Is e-filing really a better way to record your taxes?
Americans and the IRS may not agree about everything, but they are largely on precisely the exact same page when it comes to e-filing individual income tax returns.
Nearly all individual income tax returns submitted to the IRS are e-filed. E-filing is a favorite because it is a win-win for taxpayers and the IRS.
And in return, you can find any refund you’re owed faster, particularly in the event that you have it directly deposited into your bank accounts.
However, what about security? And can digital filing actually give you access to all the forms that you may need in case you have a complex tax situation? Are there ever situations when you can not e-file? Let us look at the advantages of e-filing, and if it may be the very best filing choice for your requirements.
If you’re thinking about e-filing, a Few of the advantages include:
- Quick affirmation your forms are obtained: The IRS will affirm a tax filing was received within one day of digital submission. For paper filers, the IRS does not send any acknowledgment that your forms have arrived .
Timely refunds: When you submit a paper filing, it may take six to eight weeks to receive a tax refund. With e-filing, you are going to get your money in three weeks or not. Choosing direct deposit may also speed up the refund process.
Reduced likelihood of errors: In accordance with the IRS, there is approximately a 1% error rate on e-filed yields, compared with a 20% rate of errors on paper filings. The IRS also provides more info on problems discovered on e-filed yields compared with paper yields.
Easy payment process: If you owe the IRS money, it’s easier to pay at your convenience if you e-file. It’s possible to submit returns early and pay later if needed, as long as you pay from the April 15 filing deadline. And you’re able to schedule electronic money transfers to send the IRS what you owe on a date of your choosing — again, as long as the IRS receives your payment by Tax Day. You also have the choice to pay your balance by using the IRS Immediate pay service from your checking or savings account, submitting a credit card through a payment processor for a commission, or paying by check or money order. Just be aware delaying payment following the filing due date (typically April 15) can lead to penalties and interest.
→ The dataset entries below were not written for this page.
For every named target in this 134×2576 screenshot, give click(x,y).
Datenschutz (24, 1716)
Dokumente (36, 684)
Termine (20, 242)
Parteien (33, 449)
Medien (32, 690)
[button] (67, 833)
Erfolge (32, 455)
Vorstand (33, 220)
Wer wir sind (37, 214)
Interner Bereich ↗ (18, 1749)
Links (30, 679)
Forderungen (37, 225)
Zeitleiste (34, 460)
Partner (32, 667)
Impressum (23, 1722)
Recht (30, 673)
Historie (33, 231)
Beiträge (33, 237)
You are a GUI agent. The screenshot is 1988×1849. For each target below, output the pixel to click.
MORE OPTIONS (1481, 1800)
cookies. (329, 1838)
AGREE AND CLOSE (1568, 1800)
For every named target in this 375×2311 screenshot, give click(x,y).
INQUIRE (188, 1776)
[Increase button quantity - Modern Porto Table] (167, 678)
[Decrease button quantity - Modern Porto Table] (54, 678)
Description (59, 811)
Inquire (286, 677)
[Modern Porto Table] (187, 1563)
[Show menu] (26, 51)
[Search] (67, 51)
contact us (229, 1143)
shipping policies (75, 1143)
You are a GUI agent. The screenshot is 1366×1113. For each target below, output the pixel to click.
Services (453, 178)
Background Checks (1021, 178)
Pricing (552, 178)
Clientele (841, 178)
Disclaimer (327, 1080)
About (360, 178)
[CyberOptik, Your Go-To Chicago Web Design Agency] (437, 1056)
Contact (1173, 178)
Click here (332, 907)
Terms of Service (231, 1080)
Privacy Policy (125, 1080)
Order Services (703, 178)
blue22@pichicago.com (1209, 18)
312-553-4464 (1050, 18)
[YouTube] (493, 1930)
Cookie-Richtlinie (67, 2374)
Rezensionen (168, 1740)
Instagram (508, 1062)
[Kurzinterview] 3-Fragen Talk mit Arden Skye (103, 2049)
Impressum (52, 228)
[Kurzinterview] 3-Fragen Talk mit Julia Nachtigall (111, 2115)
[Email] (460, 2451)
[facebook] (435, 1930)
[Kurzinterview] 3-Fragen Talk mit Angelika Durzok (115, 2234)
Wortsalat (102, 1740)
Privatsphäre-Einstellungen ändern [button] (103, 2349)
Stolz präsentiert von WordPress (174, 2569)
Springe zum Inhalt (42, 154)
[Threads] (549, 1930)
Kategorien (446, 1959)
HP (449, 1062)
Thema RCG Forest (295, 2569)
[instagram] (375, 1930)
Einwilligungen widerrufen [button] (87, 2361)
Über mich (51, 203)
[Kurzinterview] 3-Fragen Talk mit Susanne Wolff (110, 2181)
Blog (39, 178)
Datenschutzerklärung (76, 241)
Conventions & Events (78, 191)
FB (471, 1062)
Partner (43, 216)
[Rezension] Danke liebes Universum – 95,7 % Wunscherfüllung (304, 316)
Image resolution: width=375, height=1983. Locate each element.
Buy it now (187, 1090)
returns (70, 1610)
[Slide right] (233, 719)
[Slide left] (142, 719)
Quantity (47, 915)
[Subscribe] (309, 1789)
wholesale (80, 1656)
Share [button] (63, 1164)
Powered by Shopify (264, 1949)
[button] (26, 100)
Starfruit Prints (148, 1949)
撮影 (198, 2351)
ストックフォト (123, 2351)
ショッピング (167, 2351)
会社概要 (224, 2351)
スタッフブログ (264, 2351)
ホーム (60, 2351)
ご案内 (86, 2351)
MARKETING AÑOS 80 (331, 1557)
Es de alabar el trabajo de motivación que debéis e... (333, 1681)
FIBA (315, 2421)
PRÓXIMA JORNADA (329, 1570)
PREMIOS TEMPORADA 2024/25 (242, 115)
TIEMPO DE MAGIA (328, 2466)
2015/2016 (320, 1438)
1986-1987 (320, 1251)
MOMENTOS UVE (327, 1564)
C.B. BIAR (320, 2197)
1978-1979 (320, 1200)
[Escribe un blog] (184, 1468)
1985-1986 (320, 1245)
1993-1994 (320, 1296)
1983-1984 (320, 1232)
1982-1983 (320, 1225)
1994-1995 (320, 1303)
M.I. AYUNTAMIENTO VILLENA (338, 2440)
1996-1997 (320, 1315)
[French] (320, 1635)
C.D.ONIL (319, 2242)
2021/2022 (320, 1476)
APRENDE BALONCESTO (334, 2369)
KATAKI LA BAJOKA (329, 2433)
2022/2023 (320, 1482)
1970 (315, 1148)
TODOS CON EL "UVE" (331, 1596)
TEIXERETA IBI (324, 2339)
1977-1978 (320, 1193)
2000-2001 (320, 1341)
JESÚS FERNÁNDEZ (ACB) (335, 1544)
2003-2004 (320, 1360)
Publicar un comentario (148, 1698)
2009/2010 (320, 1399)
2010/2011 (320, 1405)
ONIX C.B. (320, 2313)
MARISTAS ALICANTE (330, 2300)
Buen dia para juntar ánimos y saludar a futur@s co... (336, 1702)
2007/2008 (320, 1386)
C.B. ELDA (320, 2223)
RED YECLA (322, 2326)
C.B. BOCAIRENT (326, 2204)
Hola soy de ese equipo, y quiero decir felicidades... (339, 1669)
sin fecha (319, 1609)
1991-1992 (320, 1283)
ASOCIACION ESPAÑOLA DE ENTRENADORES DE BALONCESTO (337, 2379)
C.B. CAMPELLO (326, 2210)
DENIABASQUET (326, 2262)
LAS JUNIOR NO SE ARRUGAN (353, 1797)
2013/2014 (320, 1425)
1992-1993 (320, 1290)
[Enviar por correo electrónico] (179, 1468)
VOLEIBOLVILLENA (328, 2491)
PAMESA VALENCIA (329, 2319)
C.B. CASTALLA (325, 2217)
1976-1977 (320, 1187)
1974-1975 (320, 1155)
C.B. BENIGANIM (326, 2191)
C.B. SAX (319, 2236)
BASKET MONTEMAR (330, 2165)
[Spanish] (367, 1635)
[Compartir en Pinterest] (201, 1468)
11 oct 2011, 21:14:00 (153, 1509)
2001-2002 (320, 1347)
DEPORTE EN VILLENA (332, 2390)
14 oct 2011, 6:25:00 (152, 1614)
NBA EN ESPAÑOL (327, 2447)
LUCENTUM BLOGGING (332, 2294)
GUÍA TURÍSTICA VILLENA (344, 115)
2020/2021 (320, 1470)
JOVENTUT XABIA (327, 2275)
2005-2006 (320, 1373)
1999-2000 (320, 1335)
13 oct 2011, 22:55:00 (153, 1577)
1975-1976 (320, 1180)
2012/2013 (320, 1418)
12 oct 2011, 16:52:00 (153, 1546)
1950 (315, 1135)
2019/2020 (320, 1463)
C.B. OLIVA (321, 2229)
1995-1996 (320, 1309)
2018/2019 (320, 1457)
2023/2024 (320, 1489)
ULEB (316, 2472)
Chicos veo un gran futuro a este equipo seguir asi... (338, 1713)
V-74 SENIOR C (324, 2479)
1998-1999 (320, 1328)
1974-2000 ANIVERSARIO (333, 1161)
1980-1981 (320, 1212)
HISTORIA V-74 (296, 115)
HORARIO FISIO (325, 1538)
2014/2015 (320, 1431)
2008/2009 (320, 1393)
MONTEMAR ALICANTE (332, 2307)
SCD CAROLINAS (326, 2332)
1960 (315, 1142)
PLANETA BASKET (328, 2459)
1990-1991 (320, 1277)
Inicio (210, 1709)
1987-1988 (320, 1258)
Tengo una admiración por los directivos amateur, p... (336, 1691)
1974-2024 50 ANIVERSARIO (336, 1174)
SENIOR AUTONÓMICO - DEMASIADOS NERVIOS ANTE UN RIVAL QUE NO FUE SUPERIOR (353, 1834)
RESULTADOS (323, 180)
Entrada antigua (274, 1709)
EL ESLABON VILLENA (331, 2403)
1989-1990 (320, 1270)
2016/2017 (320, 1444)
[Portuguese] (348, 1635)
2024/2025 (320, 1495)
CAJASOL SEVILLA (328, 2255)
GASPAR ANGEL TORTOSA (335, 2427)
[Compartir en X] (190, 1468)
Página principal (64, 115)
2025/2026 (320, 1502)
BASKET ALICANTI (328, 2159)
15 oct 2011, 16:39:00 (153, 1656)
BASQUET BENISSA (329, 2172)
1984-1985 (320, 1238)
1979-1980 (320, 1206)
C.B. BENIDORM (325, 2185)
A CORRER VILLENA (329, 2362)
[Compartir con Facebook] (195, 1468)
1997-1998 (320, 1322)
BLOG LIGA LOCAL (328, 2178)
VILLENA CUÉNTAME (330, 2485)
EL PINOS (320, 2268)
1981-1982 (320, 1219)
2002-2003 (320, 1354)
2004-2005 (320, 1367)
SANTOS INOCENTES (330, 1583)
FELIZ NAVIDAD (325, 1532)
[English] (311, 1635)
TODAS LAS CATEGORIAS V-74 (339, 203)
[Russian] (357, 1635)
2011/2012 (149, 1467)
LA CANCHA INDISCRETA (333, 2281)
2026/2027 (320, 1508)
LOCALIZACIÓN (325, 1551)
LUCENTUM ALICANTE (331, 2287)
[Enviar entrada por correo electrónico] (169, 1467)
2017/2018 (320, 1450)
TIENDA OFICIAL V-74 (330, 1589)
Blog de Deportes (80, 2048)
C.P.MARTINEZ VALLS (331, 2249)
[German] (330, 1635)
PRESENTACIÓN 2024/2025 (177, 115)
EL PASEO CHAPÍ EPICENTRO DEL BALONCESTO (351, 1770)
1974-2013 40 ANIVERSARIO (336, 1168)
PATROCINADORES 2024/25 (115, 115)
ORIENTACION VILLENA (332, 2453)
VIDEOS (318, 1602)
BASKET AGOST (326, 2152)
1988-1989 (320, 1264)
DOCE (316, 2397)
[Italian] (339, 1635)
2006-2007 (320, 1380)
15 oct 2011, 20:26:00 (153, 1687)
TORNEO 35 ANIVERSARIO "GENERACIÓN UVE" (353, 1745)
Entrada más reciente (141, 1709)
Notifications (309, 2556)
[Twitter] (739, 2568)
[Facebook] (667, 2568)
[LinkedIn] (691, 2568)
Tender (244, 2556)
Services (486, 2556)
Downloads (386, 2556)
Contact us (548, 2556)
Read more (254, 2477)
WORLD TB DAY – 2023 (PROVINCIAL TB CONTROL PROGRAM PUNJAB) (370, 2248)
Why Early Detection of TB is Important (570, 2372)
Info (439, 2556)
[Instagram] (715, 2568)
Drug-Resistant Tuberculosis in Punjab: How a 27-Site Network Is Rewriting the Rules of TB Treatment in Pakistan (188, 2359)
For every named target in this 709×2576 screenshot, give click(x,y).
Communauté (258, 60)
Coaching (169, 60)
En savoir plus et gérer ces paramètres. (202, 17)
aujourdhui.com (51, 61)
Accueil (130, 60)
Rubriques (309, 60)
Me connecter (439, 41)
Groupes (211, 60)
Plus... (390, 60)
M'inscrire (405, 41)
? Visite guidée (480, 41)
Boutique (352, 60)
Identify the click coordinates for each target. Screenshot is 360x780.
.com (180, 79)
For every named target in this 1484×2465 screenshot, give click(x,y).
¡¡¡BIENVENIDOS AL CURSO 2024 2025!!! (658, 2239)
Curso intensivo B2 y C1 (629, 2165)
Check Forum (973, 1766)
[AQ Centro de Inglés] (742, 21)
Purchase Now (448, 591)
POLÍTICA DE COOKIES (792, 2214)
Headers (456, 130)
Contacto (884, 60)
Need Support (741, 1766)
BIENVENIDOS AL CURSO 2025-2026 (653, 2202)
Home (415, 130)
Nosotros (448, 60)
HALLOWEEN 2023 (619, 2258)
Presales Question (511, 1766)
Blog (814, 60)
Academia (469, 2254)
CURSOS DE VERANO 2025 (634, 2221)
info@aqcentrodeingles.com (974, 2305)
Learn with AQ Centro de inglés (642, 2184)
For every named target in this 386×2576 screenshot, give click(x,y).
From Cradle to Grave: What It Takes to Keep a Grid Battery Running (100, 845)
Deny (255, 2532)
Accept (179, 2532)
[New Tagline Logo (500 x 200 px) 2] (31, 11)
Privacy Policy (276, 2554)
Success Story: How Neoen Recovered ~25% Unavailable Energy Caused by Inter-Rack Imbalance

Digital storage of tax information: Submitting returns electronically means there’s an electronic backup of your tax records. If something happens to your paperwork, then you’ll have a digital backup.
The fantastic news: Most taxpayers do decide to e-file and find those benefits — and the practice of doing this is easy.
You have four options for filing an electronically filed tax return to the IRS.
Using online tax preparation software is far and away the preferred approach of the majority of taxpayers. Actually, the IRS says it expected more than four tax returns to be submitted through tax return prep program.
Is e-filing really secure?
While e-filing is suitable, you may be worried about safety — especially with so many data breaches. But experts agree this isn’t an issue that should deter you from e-filing.
“In actuality, it may be more secure than paper filing as you’re sending your private information through an encrypted system as opposed to exposing your information in the mail.”
Dennis Chow, vice president of information security at SCIS Security, explains that the IRS has put security measures in place to keep your data secure. “Trainers normally use IRS particular APIs that require ab sessions,” Chow says. “All of this can be routed over TLS encrypted links “
It’s important to use a trusted service to assist you file your taxes. Chow advises not to e-file on a public computer or utilize an online connection which isn’t confidential.
For many taxpayers, it makes sense to e-file a return because it’s the most convenient way to submit your tax information to the IRS and it allows for timely refunds and easy payment options. Just be certain to use tax planning software from a trusted source, so that you may make certain the information you supply to transmit to the IRS will be kept secure.